3.1. Strain Controlled Fatigue Test
Fatigue in fiber-reinforced polymer matrix composites is characterized by three distinct phases. Namely, in the first phase, comprising the first 10%–20% of fatigue life, the rapid formation and interconnection of matrix cracking due to residual curing stresses and discontinuities within the composite causes a sharp, non-linear decrease in stiffness. The second phase corresponds to between 10%–20% and 90%–95% of the fatigue life, where there is a gradual and linear decrease in stiffness, which is attributed to matrix crack propagations, fiber debonding and delamination. The final phase is characterized by a sharp nonlinear decrease in stiffness due to the plurality of fiber breakages [
6].
Specimen 1 was subjected to an extensometer-controlled tension-tension constant strain amplitude fatigue at a strain ratio (i.e., test strain/ultimate strain) of 0.55.

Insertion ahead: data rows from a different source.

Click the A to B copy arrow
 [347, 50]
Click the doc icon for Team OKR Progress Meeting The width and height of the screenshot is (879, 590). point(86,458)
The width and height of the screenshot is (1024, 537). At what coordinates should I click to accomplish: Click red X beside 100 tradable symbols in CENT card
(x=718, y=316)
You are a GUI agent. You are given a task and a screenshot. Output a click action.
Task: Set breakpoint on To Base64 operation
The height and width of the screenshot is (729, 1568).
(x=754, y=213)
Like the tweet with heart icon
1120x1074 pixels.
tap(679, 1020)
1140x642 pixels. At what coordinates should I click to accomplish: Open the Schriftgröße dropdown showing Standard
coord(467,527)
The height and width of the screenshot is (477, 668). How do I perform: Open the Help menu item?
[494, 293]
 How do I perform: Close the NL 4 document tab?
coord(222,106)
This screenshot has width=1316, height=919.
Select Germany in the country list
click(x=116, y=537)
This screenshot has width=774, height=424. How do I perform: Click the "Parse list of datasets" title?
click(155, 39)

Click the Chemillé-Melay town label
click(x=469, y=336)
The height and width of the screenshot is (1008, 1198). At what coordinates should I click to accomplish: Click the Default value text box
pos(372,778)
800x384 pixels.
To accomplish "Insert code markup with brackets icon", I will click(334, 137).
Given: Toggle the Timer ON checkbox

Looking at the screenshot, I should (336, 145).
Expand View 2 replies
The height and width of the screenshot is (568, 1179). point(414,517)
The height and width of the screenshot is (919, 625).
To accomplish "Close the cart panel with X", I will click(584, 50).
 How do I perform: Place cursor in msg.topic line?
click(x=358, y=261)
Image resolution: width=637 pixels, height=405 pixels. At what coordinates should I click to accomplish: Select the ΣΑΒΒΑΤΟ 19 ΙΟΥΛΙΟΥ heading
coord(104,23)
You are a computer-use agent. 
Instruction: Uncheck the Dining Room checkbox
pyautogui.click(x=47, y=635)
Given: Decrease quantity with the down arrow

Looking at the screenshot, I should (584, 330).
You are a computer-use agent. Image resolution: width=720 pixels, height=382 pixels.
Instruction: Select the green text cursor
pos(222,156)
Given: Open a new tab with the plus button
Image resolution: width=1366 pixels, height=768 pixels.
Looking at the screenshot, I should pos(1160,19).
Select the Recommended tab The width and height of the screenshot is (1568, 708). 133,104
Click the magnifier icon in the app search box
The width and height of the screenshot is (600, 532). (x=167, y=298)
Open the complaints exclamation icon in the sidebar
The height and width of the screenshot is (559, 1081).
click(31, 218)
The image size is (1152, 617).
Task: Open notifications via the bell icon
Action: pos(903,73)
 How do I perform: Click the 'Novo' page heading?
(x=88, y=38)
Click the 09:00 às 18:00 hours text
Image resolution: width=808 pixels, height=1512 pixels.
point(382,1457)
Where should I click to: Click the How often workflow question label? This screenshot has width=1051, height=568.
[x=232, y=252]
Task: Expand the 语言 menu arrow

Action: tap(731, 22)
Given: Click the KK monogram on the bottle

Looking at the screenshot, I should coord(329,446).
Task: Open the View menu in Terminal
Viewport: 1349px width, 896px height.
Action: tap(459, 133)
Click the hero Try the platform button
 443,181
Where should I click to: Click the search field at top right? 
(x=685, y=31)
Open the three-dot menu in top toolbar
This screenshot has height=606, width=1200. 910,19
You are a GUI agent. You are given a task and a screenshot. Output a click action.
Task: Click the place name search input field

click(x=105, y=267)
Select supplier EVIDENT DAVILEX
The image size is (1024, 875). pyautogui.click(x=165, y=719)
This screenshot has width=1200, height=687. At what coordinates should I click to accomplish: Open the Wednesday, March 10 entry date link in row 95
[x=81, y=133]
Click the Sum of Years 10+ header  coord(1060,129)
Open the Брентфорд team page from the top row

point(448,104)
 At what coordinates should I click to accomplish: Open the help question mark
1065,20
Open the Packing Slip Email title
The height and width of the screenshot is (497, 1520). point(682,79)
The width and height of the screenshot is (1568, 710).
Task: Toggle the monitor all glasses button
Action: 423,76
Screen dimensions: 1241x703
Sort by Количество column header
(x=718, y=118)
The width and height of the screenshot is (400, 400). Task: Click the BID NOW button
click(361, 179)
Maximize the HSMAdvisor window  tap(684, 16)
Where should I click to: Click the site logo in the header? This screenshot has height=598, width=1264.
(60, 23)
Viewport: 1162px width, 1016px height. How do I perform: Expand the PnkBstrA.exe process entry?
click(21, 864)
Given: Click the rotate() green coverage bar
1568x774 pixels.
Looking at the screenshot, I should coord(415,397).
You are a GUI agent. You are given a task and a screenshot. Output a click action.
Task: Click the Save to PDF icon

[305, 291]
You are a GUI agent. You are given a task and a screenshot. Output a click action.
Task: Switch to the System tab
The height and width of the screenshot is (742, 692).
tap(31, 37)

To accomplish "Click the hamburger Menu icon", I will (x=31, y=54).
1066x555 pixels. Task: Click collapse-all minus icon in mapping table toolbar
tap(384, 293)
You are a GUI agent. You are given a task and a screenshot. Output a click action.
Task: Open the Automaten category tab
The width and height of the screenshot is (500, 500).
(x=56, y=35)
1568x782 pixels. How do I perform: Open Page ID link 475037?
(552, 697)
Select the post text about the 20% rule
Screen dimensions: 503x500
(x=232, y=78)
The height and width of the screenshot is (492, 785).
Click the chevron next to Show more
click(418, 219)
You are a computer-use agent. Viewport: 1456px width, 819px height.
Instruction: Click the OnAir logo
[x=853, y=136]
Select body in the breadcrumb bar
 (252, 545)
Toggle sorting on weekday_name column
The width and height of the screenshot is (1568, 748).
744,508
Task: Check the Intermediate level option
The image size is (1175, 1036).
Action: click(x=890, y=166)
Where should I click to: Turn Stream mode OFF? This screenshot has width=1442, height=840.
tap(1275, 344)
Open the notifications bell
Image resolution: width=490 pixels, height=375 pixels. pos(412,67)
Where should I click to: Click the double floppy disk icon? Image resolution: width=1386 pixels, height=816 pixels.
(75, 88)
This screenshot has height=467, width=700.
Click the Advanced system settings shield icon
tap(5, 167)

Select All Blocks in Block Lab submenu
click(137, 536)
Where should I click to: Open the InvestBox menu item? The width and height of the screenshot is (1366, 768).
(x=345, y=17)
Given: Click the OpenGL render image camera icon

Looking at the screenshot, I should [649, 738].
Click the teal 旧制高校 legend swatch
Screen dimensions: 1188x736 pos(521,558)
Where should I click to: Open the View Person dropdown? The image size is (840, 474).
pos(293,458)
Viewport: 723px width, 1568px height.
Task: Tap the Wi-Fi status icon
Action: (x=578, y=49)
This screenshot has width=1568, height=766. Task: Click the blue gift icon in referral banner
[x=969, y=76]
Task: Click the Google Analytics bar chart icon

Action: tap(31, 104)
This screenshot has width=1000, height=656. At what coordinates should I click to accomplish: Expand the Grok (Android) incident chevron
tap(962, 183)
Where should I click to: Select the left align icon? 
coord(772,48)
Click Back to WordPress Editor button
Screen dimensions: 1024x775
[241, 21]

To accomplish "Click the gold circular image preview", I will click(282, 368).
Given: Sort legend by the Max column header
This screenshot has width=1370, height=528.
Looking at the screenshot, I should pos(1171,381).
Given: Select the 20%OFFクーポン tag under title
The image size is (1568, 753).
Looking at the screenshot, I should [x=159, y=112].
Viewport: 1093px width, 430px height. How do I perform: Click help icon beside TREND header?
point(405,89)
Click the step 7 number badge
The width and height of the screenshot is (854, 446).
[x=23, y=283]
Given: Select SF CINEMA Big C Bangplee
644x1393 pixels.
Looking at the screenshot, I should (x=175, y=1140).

Figure 4a indicates that the evolution of the applied fatigue force as a function of cycle number also possesses three distinct fatigue phases as expected, since the stiffness reduction and decrease in the applied force are equivalently related one another for the fatigue experiment conducted at a constant strain amplitude, as is the case for the current study. In this experiment, the first fatigue phase spans over about 4000 cycles (corresponding to nearly 10% of the failure cycle) in which the force on the test specimen continuously decreases as expected since the fatigue experiment is performed under constant strain, and as a result of fatigue damage, in each cycle, less and less force is required to reach the initially preset strain value. Recall that the cause of such a noticeably sharp decline has been associated with the matrix cracking, where in this particular loading configuration, the damage is likely to be dominated by transverse cracks. After 4000 cycles, the descent in the force continues, albeit with a smaller rate compared to the first region, and almost follows a linear trend up to the last 2000 cycles where this phase is referred to as the second phase of the fatigue. Then, rather close to the failure, which generally corresponds to 5%–10% of the overall fatigue life, the third phase is entered, which is characterized by a drastic drop in the applied force.
Previous studies stated that matrix cracks were one of the most dominant damage mechanisms for FRP composites [
14,
15,
16,
17]. Transverse matrix cracks take place in 90° plies and cause degradation in material properties as fatigue cycles continue. In
Figure 4b, numerous transverse cracks within the specimen are shown in a high-resolution camera image with a black background. Owing to the transparent characteristic of the glass fiber/epoxy composite, the embedded fiber optic cable can be seen in yellow color on the very left of the figure. On the right side of the figure, tows of 90° glass fibers are indicated. The stitches of the biaxial fabric are also visible as wavy white lines. The transverse matrix cracks perpendicular to the tensile direction are visibly spread out across the entire surface.
Figure 5a shows the evolution of maximum strain (i.e., peak strains in the sinusoidal strain form) and displacement as a function of cycle number, which were recorded by extensometer, FBG and LVDT sensors where the left axis belongs to the extensometer and the FBG sensor, while the right axis is for LVDT. Since the test was performed under extensometer control, the gauge length within the area of extensometer blades was exposed to a peak strain of 8900
(i.e., corresponding to the strain ratio of 0.55) for each cyclic load. The strain data of the extensometer in
Figure 5a are perfectly flat throughout the test as expected. The failure of Specimen 1 took place around 38,000 cycles.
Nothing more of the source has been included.